──────── EXTRACT PROVIDED ────────
In cases when the airway is not a problem and the infants are hemodynamically stable, any agent commonly used for pediatric anesthesia is suitable. Intravenous inductions using propofol, etomidate, thiopentone, and ketamine have all been used successfully.

Prognosis

Immediate and long-term survival of conjoined twins is extremely variable. Outcomes are better in twins who do not share vital organs, but many of these children still have considerable rehabilitation requirements. Despite tissue expansion, the use of prosthetic materials, skin grafts, complex plastic surgical flaps, and innovative methods to provide skin cover to close those areas exposed by the separation remains an ongoing challenge.

Hidden long-term morbidity and mortality occur with unresolved aspiration after thoracopagus separation; bronchopneumonia, arrhythmias, and embolic cerebrovascular pathology occurred in one survivor when the entire cardiac complex had been assigned to one infant (Rode et al., 2006; Millar et al., 2009).
──────── EXERCISE DATA ────────
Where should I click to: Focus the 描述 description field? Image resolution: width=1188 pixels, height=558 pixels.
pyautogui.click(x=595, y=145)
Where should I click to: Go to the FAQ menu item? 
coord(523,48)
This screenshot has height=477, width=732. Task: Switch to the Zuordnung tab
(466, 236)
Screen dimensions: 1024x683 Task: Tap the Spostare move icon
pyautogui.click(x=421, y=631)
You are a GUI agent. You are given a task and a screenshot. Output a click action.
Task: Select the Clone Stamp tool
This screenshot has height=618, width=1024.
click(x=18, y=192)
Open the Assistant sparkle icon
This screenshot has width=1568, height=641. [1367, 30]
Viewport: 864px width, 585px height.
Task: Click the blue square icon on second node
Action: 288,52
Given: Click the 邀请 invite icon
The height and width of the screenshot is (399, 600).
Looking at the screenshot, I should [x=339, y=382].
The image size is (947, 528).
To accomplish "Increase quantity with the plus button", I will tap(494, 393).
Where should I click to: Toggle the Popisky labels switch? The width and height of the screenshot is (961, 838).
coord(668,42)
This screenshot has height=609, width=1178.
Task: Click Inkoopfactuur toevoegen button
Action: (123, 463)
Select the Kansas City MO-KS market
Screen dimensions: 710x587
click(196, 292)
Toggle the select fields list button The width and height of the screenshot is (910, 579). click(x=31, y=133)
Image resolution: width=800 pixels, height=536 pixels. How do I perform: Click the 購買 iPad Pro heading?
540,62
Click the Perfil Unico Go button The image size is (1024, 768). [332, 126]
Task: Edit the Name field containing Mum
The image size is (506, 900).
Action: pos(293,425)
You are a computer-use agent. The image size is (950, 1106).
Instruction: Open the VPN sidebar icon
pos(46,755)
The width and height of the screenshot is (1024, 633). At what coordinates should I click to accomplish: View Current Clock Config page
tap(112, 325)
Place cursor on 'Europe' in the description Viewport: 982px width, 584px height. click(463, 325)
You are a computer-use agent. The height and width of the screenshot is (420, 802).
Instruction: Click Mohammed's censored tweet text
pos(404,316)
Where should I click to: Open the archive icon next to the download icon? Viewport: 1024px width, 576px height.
────────
WHAT THIS EXERCISE ASKS:
**1)** Answer these questions from the text on conjoined twins:
(a) Which agents does it list for intravenous induction?
(b) In which twins are outcomes better?
(c) What problems occurred in one survivor whose entire cardiac complex had been assigned to one infant?
**2)** Carry on the text about conjoined twins from the end of its last sentence.

PER-TASK OUTPUTS:
**1)**
(a) Propofol, etomidate, thiopentone, and ketamine.
(b) Twins who do not share vital organs.
(c) Bronchopneumonia, arrhythmias, and embolic cerebrovascular pathology.

**2)**
For many years after their separation, some patients must undergo further surgery to reconstruct shared pelvises and urogenital systems, to improve wound closure with skin grafts, and to revise their anatomic abnormalities in an ongoing effort to improve the quality of their lives. Some survivors will be disabled and require lifelong follow-up care. For many others, life goes on with minimal sequelae (Figs. 29-21 and 29-22).

FIGURE 29-21 The ischiopagus twin girls from Figure 29-3, 5 years later.

FIGURE 29-22 An ischiopagus dipagus survivor, 4 years after surgery to remove the duplicate segment, riding his tricycle in the ward.

Conclusion

Many lessons have been learned over generations, and these include the need to consult widely—locally and internationally. The Internet makes this extraordinarily easy. It is important to search using both the American and English spellings of anesthesia and anaesthesia, because different references appear as the result of a search, and there is very little overlap. Descriptions of anesthetic challenges are being reported from all over the world in different socioeconomic and political circumstances, and each article teaches something of value (Bloch and Karis, 1980; Norsidah et al., 1996; Huanc et al., 2004; Leelanukrom et al., 2004). Whether surgery for separation is an option or not, an experienced multidisciplinary team approach to the management of these infants results in the overall improved handling of the patients and their parents. Success requires an experienced team functioning in a tertiary referral center with the full range of medical, surgical, and anesthetic specialties (Spitz and Kiely, 2003).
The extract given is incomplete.